Son peligrosas…

No todas tienen esa cualidad en su arsenal, esa que es difícil de definir y de etiquetar. Es como si ellas mismas fueran la fuente de toda la intensidad que tienen las cosas. Las que con una mirada hacen que replantees todo lo que das por cierto. Que con verlas moverse alegremente entre las olas, uno podría fácilmente confundirlas con aquellas sirenas que atraían a los argonautas hacia su fatal destino.

Son esas mujeres que mojan sus palabras en miel, para que éstas permanezcan más tiempo en tus oídos. Las mujeres que parecieran estar hechas de lo mismo que el amor, porque te hacen sentir los mismos síntomas (si vemos el amor como una enfermedad, quizás la única deseable); hacen levitar tu estómago, y traen cosquillas a cada célula de tu piel, haciendo que sientas que estás frente a algo que es sagrado.

Están armadas, estas mujeres, de cuerpos únicos como obras de arte.
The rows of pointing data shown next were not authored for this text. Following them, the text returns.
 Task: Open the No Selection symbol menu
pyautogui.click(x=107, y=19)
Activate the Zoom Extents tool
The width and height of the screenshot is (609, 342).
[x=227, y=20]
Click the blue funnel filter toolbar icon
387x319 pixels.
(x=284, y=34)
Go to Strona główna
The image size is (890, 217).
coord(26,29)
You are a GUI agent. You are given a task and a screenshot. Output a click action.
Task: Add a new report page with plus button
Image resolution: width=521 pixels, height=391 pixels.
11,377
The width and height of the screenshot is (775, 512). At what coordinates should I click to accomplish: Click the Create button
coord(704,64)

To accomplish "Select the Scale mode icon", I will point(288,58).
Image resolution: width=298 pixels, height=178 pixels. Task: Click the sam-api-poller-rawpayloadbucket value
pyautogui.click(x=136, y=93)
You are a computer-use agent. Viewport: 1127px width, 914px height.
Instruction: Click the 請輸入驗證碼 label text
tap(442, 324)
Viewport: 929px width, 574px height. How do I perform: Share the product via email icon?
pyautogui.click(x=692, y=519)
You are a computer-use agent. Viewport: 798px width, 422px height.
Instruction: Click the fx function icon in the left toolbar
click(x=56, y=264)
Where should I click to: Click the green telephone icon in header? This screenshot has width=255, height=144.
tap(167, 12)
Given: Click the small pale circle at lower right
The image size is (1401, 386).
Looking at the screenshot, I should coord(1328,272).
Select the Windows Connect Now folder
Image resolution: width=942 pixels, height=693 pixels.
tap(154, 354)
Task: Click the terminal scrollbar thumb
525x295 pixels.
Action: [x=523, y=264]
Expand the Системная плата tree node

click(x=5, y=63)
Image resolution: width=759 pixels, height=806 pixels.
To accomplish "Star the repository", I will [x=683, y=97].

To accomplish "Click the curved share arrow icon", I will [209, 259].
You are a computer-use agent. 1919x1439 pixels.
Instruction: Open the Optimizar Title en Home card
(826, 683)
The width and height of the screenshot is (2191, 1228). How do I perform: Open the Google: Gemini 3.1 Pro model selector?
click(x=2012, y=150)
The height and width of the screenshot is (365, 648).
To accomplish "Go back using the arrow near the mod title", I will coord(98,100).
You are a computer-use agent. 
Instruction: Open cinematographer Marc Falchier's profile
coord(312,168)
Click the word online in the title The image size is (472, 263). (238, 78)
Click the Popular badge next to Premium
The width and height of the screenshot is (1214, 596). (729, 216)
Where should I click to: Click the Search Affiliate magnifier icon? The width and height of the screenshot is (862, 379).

No esos que vemos en la televisión, todos iguales y hermosos como pueden serlo los productos que se fabrican en serie. Estoy hablando de esos cuerpos de los que pareciera brotar una sensualidad única, especial y casi química. Como si al verlos, cada fragmento de nuestra alma sintiera el más intenso de los impulsos de separarse de nosotros y tocarlas. Transmiten una sensación de fatalidad, si sentimos que no lo tocaremos nunca.

Son esas mujeres que pueden ser coquetas y actuar despreocupadas de su aspecto, esas cuyo esplendor permanece inmutable sin importar la situación. Tienen esa gracia imposible de tocar, ese balance perfecto entre un alma ligera y un exterior hermoso que solo se halla en las obras de arte que cambian la historia, y convierten a sus personajes en hitos que permanecen en el tiempo.

Su belleza es única y a la vez es universal, una contradicción que es la nota más dulce de su existencia. Son mujeres que pertenecen a otro género, porque el de femenino no les alcanza. Son divinas, y su santuario son los recuerdos que las contienen. Sus sonrisas nos hacen olvidar cualquier pesar, y su actitud invencible es contagiosa.

Sus besos causan amnesia, y sus caricias dependencia. Si nos toman de la mano, podrán llevarnos donde quieran, porque ya no podremos ejercer con cordura una sana resistencia. Si enredan sus dedos en nuestro pelo, enredarán también nuestros sentimientos. Cada beso, cada caricia, cada sonrisa, nos marca de una manera que no es natural, como si después de ellos nuestras vidas cambiaran para siempre, como si todo lo que éramos antes de ese beso, de esa caricia, de esa sonrisa, se diluyera en la esencia misma del universo.